Les candidats à la pause, parfois traumatisés par les crises à répétition, comprennent qu'ils n'auront pas droit à la retraite. Ils veulent vivre leur jeunesse avec ses objectifs professionnels, mais aussi ses vacances et moments de détente. Pourquoi pas. Mais là encore, partir peut s'avérer risqué, surtout si cela devient un mode de vie. Dans ce cas, mieux vaut réfléchir à l'organisation du travail dans le pays étranger. Peut-être qu'il est temps de quitter le salariat pour passer à la création d'entreprise. Attention alors à bien choisir son secteur, car le temps pourra être encore plus court qu'auparavant.

C'est oui

Les partisans du oui estiment qu'il est dangereux de tout monnayer. « Temps perdu, temps gagné »… le temps passe, qu'on soit en activité ou non. L'homme n'est pas une machine. Il n'a pas à rentabiliser chaque seconde écoulée. Prenant l'exemple du congé parental, ils interrogent. Va-t-on l'interdire aux parents, au motif qu'ils risqueraient de perdre en compétence ? On comprend bien que les parents aient besoin d'un congé pour élever leurs enfants (on a certes encore du chemin à faire pour les pères). On devrait aussi comprendre qu'un salarié, qu'il soit ou non à l'étranger, puisse faire une pause dans son activité.

Défenseurs du « oui » et du « non » s'accordent sur une chose : on ne devrait pas faire une pause parce qu'on n'aime pas son travail. Si l'expatriation se passe mal, il faut questionner les choses qui ne vont pas et trouver une solution. Une pause temporaire risque d'être une pause subie et non voulue. Au lieu de se reposer, l'expatrié vivra dans le stress du retour dans l'entreprise.

Une pause positive

Au contraire, la pause dans la carrière à l'étranger devrait être positive. On se repose avec une mission accomplie, et surtout, après avoir bien préparé les conditions de la pause avec sa direction. La pause dans la carrière est un temps de réflexion et de mise dans ses situations nouvelles. On prend le temps de voyager dans le pays d'accueil, de parfaire sa connaissance de la langue, d'apprendre des dialectes, de faire la cuisine, de pratiquer un sport, de socialiser… L'heure n'est donc pas au 100% oisiveté, y compris dans le domaine professionnel. Car ne plus être dans l'entreprise ne signifie pas être déconnecté de l'entreprise. Au contraire, la pause est un moment de prise de hauteur et de recul. On visualise mieux ce qu'il nous faut pour mieux travailler. On peut profiter de la pause pour entreprise une formation, pour se spécialiser dans un domaine, étudier d'autres manières de faire, impulser un nouveau rythme à sa carrière, réseauter, fréquenter des séminaires…

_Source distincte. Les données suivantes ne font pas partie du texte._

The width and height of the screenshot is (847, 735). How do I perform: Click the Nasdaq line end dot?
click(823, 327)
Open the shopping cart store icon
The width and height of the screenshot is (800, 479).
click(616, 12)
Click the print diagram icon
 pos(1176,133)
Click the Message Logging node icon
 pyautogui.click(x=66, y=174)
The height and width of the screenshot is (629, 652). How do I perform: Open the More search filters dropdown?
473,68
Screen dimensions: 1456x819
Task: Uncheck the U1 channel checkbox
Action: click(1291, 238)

Mais attention : il ne s'agit pas de remplir son temps de pause par des activités « comme au travail ». On ne remplacera pas 40 heures de travail par 40 heures de formation/réseautage/sport. Les défenseurs du oui recommandent d'être plus à son écoute pour connaître ses réels besoins. Flâner n'est pas une perte de temps. Il ne faut pas diaboliser la pause, mais, au contraire, voir ses bénéfices. Les défenseurs du « oui » ne sont cependant pas naïfs et rappellent qu'une telle entreprise n'est possible que si l'on en a les moyens financiers. D'où leur insistance sur l'importance d'une bonne préparation.

Pause dans sa carrière à l'étranger : comment l'expliquer ?

Là encore, les avis divergent. Pour certains, mieux vaut être honnête et expliquer le « trou » dans le CV. Pour d'autres, l'employeur n'a pas à connaître tous les détails de sa vie. Il faut englober la pause dans une histoire qui explique le parcours professionnel. L'employeur ne doit pas prendre l'expatrié pour un rêveur, un naïf, ou quelqu'un sur qui il ne faudrait pas compter.

Quelle que soit la décision prise, il convient d'être d'abord clair avec soi, pour pouvoir l'être avec les autres. Il faut aussi garder à l'esprit que le départ changera sa vie, et changera aussi la situation lors du retour : les collègues auront évolué, la vie ne sera plus la même dans l'entreprise (si l'on reste dans la même entreprise). Une pause de quelques semaines n'a pas non plus le même impact qu'une pause de plusieurs mois. D'où, encore une fois, l'importance de se poser les bonnes questions pour bien envisager ses possibilités. Faire une pause dans sa carrière quand on travaille à l'étranger, c'est possible, à condition d'être bien préparé.